RE:SOUZOU PROJECT FINAL「音楽」/LAID BACK OCEAN
1. 音楽と旅人
2. ENDING NOTE
CDには収まらない創造性をテーマにした"RE:SOUZOU PROJECT"の最終章。
2021年8月、9月、10月と3ヶ月に渡って届けられるスペシャルパッケージの第一弾です。
既にソールドアウトとなっており、1stパッケージは行き渡ったであろうタイミング。
そろそろ感想を綴っても良い頃合いかな、と。
万が一、購入したけどまだ未確認というファンがいましたら、ネタバレにご注意くださいませ。
さて、デザインされた封筒により届けられた本作。
既視感があるぞ、と思ってよく見ると、"復音堂"と印刷されている。
中身を開けても、やはりどこか見覚えがある、新聞紙に包まれたCDが。
そう、これは過去に「想像」をテーマに、"音楽がなくなった"世界を表現したパッケージを展開したときと同様のギミックなのですよ。
端的に言うと、"音楽の戻ってきた"世界を表現した、「想像」の続編。
最初にショートフィルムに誘導し、世界観に没入させると、その高揚感から畳み掛けるように「音楽と旅人」へと繋ぎ、晴れ晴れとした気分を増幅させていました。
映像も、楽曲も、音楽への渇望を思い起こさせるパッションに溢れている。
「想像」がリリースされた頃には想定していませんでしたが、奇しくも現在はコロナ禍で、音楽を楽しむことが難しくなった時代。

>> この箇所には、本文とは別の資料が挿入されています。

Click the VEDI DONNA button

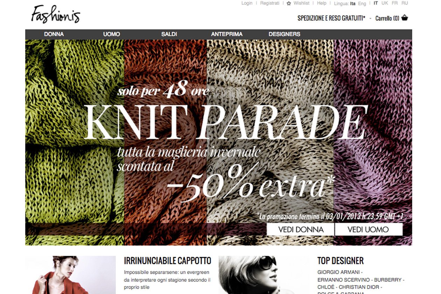point(301,230)
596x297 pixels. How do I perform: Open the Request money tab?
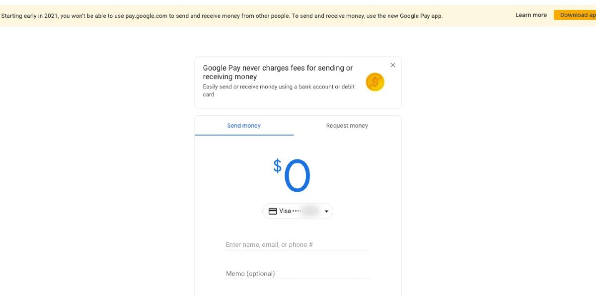pyautogui.click(x=347, y=126)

そういう背景と重なって、そうか、音楽を楽しんでもいいんだ、と鳥肌が立ちましたよ。
ただし、驚きをそれだけでは終わらせなかった彼ら。
映像を進めていくと、音楽が戻ってきて使命を終えたため、LAID BACK OCEANが消滅することが発表されたのです。
後日、改めて解散が発表されましたが、その衝撃を作品のインパクトとして利用してしまうなんて、良い意味でどうにかしている。

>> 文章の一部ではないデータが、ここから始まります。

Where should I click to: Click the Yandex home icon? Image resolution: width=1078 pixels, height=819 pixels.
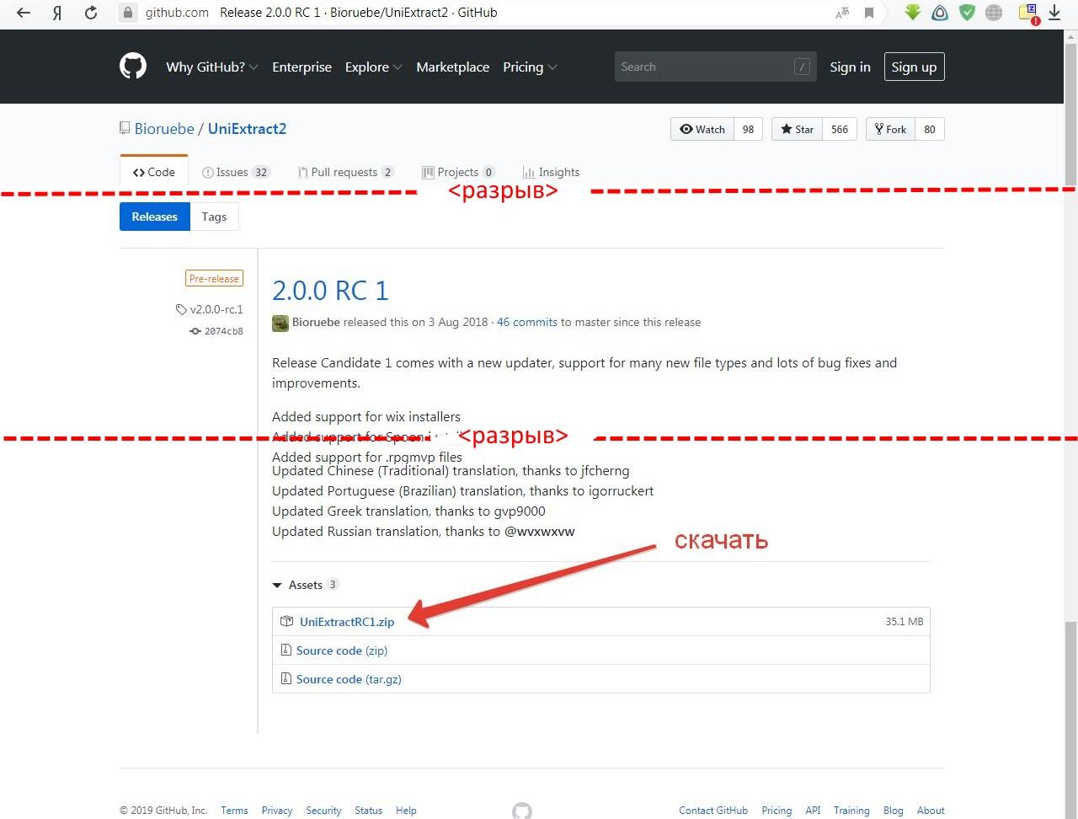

歌詞の中にも、ドキっとするフレーズがあり、なるほど、だからこの作品群をもって"RE:SOUZOU PROJECT"は完結するのだな、という寂しい気持ちと、残り2つ、これを上回るドキドキが待っているのか、と期待する気持ちが交錯。
決して忘れることはないであろう思い入れとなったリスナーも多かったのでは。
カップリングに収録された「ENDING NOTE」は、淡々と切なく歌い上げるしっとりしたナンバー。

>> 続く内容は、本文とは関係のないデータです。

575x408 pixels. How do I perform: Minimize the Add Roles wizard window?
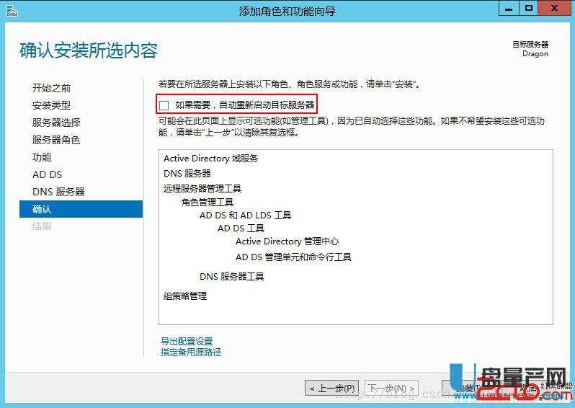[x=509, y=9]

タイトルも歌詞も、このタイミングで持ってくることでメッセージ性がより沁みる。
ピアノロックという彼らの強みを活かした大人びたアレンジは、彼らの足跡に浸りながら聴くにはぴったり。
収録されたのはたった2曲なのですが、ボリューム満点の大作に触れたような余韻に痺れるしかありませんでした。
"解散"を彩るプロジェクトとなった"RE:SOUZOU PROJECT FINAL"。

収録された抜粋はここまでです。